5. Pets’ cemetery and Dolphin Pond
As you leave Triton Lake you will find yourself crossing through a forest again before you are faced with a choice. The traditional route will continue on past the pets’ cemetery, which as the name suggests, is a rather strange but cute corner of the park where all kind of pets belonging to the families that once lived there are buried. It may sound a little creepy, but it is kind of fun to walk around reading the different types of animals and their names on the different graves. Plus, I think it’s funny how the brochure that they give you as you enter the gardens describes this as ‘the biggest pets’ cemetery in Ireland… I mean, are there more? I had never heard of such a thing before! Another quirky detail that makes these gardens so special.
The other choice is to take a detour along the rhododendron walk, which is a loop walk that ends at the pets’ cemetery and that is definitely worth taking if you have the time.

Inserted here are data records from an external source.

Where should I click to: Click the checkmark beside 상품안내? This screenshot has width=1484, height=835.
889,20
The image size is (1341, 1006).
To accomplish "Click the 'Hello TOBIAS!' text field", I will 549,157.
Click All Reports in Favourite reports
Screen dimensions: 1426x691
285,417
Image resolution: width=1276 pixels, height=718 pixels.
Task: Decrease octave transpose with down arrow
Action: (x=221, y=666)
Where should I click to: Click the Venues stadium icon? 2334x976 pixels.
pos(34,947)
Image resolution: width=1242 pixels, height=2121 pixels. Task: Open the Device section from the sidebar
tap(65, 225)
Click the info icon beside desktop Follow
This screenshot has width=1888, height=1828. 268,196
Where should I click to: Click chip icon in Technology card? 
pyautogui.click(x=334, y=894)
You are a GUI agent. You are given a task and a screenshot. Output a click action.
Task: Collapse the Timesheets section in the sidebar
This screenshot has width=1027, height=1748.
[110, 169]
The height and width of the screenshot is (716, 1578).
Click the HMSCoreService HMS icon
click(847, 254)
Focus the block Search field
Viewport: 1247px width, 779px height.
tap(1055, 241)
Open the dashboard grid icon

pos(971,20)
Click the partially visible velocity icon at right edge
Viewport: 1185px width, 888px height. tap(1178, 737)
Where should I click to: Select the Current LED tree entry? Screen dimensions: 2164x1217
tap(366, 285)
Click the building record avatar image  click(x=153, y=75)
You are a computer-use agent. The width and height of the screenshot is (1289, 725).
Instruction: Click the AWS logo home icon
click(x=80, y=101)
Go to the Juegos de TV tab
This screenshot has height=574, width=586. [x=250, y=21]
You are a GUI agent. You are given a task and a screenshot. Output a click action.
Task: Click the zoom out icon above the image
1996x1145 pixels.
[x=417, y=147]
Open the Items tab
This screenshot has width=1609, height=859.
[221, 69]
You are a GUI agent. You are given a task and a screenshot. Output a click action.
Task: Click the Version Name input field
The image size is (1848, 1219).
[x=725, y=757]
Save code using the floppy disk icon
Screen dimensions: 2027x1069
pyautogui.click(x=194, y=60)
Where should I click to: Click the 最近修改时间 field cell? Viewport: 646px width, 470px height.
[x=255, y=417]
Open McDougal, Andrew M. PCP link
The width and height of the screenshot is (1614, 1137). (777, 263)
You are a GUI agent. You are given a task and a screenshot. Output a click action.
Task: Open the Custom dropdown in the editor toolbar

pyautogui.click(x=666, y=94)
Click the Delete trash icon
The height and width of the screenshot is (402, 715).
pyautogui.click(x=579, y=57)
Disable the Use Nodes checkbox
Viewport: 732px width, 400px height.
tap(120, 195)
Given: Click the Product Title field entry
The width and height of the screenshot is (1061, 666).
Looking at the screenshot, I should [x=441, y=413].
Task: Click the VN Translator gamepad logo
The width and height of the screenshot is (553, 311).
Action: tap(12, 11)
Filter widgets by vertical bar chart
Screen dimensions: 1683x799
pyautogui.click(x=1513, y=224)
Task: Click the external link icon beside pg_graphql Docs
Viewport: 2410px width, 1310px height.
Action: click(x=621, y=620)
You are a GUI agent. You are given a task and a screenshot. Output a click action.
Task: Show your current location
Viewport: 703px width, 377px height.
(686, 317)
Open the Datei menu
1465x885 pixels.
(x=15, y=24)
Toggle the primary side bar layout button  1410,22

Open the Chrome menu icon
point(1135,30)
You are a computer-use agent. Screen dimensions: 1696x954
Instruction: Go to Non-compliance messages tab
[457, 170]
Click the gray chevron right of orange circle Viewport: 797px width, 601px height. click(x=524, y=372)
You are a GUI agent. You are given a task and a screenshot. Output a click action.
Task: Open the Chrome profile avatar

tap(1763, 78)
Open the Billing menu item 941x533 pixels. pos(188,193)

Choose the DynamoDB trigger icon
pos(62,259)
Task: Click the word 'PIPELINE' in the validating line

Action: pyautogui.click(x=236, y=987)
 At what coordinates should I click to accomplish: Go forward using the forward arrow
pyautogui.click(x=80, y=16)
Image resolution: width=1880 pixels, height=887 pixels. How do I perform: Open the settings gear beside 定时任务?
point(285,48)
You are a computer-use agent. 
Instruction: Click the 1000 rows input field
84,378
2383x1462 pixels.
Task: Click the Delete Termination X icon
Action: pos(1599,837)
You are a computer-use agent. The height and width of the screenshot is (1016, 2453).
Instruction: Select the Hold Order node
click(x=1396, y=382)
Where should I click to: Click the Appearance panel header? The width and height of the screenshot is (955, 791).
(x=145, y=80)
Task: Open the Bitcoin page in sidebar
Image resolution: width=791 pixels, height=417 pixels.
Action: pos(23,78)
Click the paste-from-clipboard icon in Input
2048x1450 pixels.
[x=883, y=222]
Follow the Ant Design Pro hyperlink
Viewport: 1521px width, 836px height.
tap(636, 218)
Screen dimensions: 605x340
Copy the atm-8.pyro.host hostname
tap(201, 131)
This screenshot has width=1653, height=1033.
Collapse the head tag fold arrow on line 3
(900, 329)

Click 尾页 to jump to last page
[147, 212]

The last stop in this area is the Dolphin Pond. Originally intended as a fish pond, it is tucked away among the trees in one of the quietest areas of the park.
6. Walled gardens and Julia’s memorial
The Walled Gardens are one of the oldest parts of the gardens as well as the last stop before you find yourself at the Powerscourt House again. This area is usually what I would picture in my head when somebody says garden, except a lot prettier! And I don’t know how they manage but I have visited at different times of the year and it always looks great. Also, if you are into flowers, this is heaven.
Some final information on these wonderful gardens:
- You don’t need to book a tour to visit them. They are actually easily accessible from Dublin. You can take Dublin Bus number 44 from the city into Enniskerry. I think the gardens are about 300m from where the bus drops you.
- Tickets are 8.50 euro (7.50 if you are a student), and you can literally spend your whole day in there.
- There is an Avoca Store and Cafe in the Powerscourt House. If you haven’t heard of Avoca before, it is a cute Irish store that sells a lot of Irish products as well as nice scones. I have never really been much of an Avoca fan, but Irish people generally love it.